Of course, no one has done more to stoke political violence than Trump. During the presidential campaign, he encouraged his febrile supporters to beat up protesters, even offering to pay their legal fees. He said that if Hillary Clinton was elected, "Second Amendment people" might be able to stop her from picking judges. Last year, he tweeted a doctored video that showed him tackling a man with a CNN logo for a head.

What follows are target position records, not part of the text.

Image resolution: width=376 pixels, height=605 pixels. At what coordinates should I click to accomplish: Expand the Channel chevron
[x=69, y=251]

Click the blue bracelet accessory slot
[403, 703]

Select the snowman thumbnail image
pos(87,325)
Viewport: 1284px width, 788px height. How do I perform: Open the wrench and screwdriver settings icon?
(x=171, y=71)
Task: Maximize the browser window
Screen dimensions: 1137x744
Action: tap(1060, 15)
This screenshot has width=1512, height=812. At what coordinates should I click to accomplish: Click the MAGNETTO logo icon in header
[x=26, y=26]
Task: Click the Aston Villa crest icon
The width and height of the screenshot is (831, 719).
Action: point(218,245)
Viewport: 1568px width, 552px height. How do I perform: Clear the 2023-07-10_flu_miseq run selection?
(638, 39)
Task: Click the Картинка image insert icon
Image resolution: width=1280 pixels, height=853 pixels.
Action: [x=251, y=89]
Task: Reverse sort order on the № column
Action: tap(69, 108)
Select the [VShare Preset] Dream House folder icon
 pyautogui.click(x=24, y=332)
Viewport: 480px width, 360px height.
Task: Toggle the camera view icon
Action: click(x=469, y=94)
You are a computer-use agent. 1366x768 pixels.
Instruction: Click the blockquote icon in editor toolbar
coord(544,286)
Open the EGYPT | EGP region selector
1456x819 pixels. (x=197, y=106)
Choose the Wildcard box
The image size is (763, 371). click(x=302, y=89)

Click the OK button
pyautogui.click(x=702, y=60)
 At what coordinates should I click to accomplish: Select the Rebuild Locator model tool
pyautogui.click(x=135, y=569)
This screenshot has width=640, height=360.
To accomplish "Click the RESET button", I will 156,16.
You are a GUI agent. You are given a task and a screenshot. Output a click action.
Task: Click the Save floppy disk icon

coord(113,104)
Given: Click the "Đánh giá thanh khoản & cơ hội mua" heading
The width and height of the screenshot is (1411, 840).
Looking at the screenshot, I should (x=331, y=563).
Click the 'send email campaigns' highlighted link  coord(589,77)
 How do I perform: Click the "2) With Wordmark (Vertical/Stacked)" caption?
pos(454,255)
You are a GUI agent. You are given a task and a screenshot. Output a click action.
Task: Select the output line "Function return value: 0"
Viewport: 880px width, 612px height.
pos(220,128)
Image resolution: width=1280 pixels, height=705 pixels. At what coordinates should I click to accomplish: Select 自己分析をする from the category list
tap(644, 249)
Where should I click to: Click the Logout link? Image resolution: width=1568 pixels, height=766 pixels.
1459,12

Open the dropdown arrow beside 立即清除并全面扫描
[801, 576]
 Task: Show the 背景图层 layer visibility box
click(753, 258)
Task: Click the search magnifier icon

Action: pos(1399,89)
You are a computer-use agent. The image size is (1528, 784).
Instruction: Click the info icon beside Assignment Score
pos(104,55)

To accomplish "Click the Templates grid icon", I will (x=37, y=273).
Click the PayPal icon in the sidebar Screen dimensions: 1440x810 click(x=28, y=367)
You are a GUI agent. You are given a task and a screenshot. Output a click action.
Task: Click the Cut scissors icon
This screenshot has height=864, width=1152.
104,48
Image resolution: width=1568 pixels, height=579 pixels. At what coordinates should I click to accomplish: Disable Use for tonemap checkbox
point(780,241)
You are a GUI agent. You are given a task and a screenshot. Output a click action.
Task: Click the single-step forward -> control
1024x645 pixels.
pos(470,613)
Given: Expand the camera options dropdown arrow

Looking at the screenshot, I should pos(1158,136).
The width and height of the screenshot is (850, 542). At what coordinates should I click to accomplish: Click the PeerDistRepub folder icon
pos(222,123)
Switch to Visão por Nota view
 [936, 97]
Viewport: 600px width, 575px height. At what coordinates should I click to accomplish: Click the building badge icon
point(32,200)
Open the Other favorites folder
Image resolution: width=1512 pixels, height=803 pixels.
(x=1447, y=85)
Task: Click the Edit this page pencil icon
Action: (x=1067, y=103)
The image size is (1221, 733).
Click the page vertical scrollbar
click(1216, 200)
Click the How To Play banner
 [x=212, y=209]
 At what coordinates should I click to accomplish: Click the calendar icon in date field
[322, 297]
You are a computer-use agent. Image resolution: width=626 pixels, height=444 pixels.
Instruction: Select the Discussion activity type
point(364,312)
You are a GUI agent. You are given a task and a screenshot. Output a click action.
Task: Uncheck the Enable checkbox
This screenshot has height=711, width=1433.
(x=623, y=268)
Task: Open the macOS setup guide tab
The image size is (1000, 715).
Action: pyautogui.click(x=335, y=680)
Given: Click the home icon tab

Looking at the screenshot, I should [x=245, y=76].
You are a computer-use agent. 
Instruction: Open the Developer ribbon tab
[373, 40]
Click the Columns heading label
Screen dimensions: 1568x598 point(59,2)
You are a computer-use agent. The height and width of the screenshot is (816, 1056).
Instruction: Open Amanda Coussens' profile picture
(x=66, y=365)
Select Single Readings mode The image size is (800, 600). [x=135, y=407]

In a speech to law enforcement, he urged the police to rough up criminal suspects: "Please don't be too nice." Last week, he praised Republican Congressman Greg Gianforte for assaulting a journalist, a crime to which Gianforte pleaded guilty. "Any guy who can do a body slam — he's my kind of guy," Trump said.

Right now in America we have an authoritarian, demagogic, compulsively dishonest president who demonizes his opponents, telling his devotees that Democrats are "evil" and that anyone who votes for them is "crazy." He has painted a caravan of desperate Central American migrants — many of whom plan to turn themselves in at the border and ask for asylum — as a dangerous invading "onslaught," and called out the American military in response.

Trump describes journalists as the "enemy of the American people." When someone sent bombs to leading figures in the Democratic opposition, he blamed the media for covering him too aggressively.

To talk about a crisis of "civility" in these circumstances is to deliberately obscure what's happening. On Wednesday, Fox News was in the middle of a segment denouncing protesters who heckled Senate Majority Leader Mitch McConnell as he was dining at a Cuban restaurant when the host, Bill Hemmer, had to transition to news of the bombs. "We have some breaking news now along the same vein," he said.

The dubious category of "civility" lets people on the right pretend that mailing a politician a bomb is in the same vein as berating a politician in a restaurant. It's a sort of right-wing political correctness, treating rudeness toward powerful people as akin to assault.

In June, actor Robert De Niro cursed at Trump during a speech at the Tony Awards. On Thursday, news broke that De Niro was among those who were sent explosive devices. Only one of these things is a problem. We are in a dark place in this country. The blame belongs with Trump, not those shouting their opposition to him.